Assemblywoman Mia Bonta, D-Oakland, revealed at a news conference Tuesday that she had an abortion at age 21, as she was finishing her degree at Yale University and starting her first job.
The Assembly Democratic Caucus held the briefing to highlight how restricting access to abortion disproportionately impacts people of color, who struggle to find reproductive care and suffer pregnancy-related deaths at higher rates than their white counterparts.
Bonta shared her experience about a week after Politico published a draft U.S. Supreme Court opinion that showed justices are prepared to overturn Roe v. Wade, the 1973 ruling that guaranteed federal abortion rights.
The court will not issue its official ruling for months. But California leaders have responded by taking steps to make sure Golden State residents, and those in other states that may ban abortion, will have continuing access to reproductive healthcare.
On May 2, Senate and Assembly leaders announced they plan to seek a November ballot measure that would add an abortion rights amendment to the state constitution.
BONTA’S ABORTION STORY
Helping people of color access abortions is especially important to Bonta, 50, a Black Latina who grew up in the Bronx. She and her mother faced housing insecurity that forced them to move 13 times in 16 years, according to a San Francisco Chronicle story.
Her dream of using her Ivy League education to help her family achieve financial stability was on her mind when she decided to have an abortion, she said.
“I found out that I was pregnant,” Bonta said. “I had to weigh all of the decisions that came with that reality. And I chose to get an abortion. I chose to own my body. I chose to make a decision that would allow me to recognize the ending (of) the cycle of poverty in my family.”
Bonta later invited her husband, California Attorney General Rob Bonta, to take the microphone, saying he was the only man who would speak because “he held my hand when I made that decision.”
The Bontas began dating after they met at an orientation ahead of their freshman year at Yale, according to the Chronicle story. They later married and now have three children.
Mia Bonta won a 2021 special election to take over husband’s assembly seat after Newsom tapped him to succeed Xavier Becerra as attorney general. She’s currently in the midst of a campaign to win her first full term in office.

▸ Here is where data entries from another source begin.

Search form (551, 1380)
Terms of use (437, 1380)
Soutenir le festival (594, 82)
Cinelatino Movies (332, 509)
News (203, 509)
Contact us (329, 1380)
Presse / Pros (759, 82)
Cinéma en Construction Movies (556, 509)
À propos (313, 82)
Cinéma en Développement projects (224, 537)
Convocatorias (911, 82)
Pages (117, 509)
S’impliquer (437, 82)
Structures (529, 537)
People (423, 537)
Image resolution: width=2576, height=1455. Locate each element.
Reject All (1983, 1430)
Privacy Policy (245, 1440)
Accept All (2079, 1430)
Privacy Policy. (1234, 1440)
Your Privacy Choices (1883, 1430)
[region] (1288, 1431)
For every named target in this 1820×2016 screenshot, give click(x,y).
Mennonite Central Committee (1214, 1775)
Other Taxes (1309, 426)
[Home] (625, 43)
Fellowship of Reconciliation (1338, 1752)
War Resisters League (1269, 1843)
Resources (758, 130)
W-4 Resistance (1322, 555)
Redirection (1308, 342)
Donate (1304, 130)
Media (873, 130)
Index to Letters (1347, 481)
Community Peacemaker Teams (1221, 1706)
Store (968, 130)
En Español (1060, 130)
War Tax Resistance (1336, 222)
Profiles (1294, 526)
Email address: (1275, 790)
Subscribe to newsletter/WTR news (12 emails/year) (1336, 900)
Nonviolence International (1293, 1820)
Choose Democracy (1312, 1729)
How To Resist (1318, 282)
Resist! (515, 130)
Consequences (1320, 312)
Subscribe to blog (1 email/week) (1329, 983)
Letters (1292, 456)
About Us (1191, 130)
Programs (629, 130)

Her husband is also seeking his first elected term as attorney general.
On Tuesday, Rob Bonta said little about his wife’s abortion experience. But he did emphasize that he would “use the full force of the law and the full authority of my office to protect a woman’s right to choose.”
Mia Bonta said it was “unfathomable” to think that pregnant people in states like Mississippi, Georgia and Texas — places that could ban abortions if the Supreme Court does away with Roe v. Wade — would not have the same “power and ability to make choices about who and when, and how to start their own family” that she did at age 21.
“My own daughters will have fewer protections and rights than I did,” Bonta said. “That’s not progress. That’s just terrifying.”